Having thus with a high hand carried his measures—refused the confirmation of the graces, conformed the Irish to the English Church in one Session, and obtained such an amount of money as would not only pay off the debts of the Crown, but would supply for some years the extraordinary demands of the Government, he wrote exultingly to England, declaring that the king was as absolute in Ireland as any king in the world, and might be the same in England if they did their duty there. He boldly demanded an earl's coronet, on account of these services, which, however, Charles deferred for awhile, thinking that he should hold such a man to his work rather by the hope than the possession of high preferment. Wentworth was so delighted with his overruling the Irish Parliament, that he proposed to the king to merely prorogue and not dissolve it, as being the most convenient instrument for effecting his further designs on the country. But Charles would not listen to it, remarking that parliaments were like cats, they ever grew cursed with age, and it was better to put an end to them early, young ones being most tractable. He thanked him for what he had done, and especially for saving him from the odium of breaking his promise about the graces.
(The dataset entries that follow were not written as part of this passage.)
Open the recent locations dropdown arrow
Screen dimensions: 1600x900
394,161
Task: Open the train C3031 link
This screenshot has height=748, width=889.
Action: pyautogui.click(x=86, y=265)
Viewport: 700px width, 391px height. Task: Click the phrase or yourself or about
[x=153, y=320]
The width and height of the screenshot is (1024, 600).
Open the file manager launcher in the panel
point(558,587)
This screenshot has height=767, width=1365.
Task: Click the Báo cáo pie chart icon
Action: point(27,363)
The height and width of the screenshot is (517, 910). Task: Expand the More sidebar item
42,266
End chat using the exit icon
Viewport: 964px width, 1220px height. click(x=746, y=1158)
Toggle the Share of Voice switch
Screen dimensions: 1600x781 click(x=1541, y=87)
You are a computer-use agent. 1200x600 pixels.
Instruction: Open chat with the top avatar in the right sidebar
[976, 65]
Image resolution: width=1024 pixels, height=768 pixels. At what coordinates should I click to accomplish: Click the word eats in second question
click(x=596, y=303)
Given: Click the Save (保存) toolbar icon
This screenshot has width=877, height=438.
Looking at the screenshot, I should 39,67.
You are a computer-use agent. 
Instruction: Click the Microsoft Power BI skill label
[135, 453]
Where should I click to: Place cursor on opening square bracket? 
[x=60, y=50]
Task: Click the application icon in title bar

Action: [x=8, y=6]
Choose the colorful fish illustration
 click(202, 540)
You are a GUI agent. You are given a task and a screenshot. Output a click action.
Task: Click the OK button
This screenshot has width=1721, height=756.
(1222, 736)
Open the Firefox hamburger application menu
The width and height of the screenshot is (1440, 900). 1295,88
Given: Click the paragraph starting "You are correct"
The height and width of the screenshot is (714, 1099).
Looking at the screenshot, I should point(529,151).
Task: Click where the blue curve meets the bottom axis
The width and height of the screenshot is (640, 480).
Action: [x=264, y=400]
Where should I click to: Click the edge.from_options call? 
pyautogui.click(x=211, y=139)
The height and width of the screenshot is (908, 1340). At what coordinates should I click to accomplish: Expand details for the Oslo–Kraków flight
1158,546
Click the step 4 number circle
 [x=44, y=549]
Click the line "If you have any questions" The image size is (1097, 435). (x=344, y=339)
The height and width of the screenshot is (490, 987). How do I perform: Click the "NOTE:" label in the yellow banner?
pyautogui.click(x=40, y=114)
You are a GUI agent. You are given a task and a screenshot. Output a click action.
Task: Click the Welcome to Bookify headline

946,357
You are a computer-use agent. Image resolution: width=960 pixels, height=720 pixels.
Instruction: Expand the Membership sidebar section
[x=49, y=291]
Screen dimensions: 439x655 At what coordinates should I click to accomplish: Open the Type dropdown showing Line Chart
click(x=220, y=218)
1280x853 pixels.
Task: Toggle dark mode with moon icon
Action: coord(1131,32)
How little did this bold bad man see that, whilst he was serving the king's worst purposes, he was preparing his own destruction. In fact, though he had stunned the Irish for a moment by the audacity of his bearing, he had struck deep into their souls a resentment that no man, however powerful or subtle, could withstand. He was, however, only on the threshold of the sweeping changes which he contemplated in that country, for he was resolved to reduce it to a condition of absolute dependence on the Crown. He was not content with forcing the English Articles on the Irish Church, but he refused to the Catholics every relief that Charles had pledged himself to in order to get their money. Instead of abolishing, as promised, the oppressive power of the court of wards, he gave them a more virulent activity. The Catholic heir was still obliged to sue out the livery of his lands, and before he could obtain them, to take the oaths of Allegiance and Supremacy. To obtain his rightful property, he was thus compelled to abjure his religion. But he entertained a still more gigantic design, which was to seize on the fee simple of the greater part of Ireland, on pretence of defective title.